Needless to say, unequivocal public support may just be what the Saudis and Emiratis need right now—especially since the Gulf states are actively competing for international influence and U.S. backing. Indeed, the Gulf states are not only striving to be perceived as contemporary and stable nations in order to attract the necessary foreign investments and goodwill that they need diversify their heavily-subsidized, fossil-fuel-dependent economies, but they are also vying to lead the region, and the Muslim world, into the twenty-first century.

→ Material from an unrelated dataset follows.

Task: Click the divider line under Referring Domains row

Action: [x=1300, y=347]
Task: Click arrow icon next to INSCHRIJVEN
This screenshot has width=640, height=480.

This contest contextualizes the Saudis’ irritation that, despite MBS’ efforts to modernize his country, Biden has been so critical of the kingdom’s human rights abuses—actions that Riyadh decries as interference in its sovereign affairs and, as Ali Asseri, the former Saudi ambassador, observed, blames for “disrupt[ing] the reform process in Saudi Arabia.” It also explains the UAE’s outrage after being bombarded by Houthi missiles—attacks that the militants said were a “warning to foreign companies and investors” that the UAE, once a bastion of stability, had become an “unsafe country.”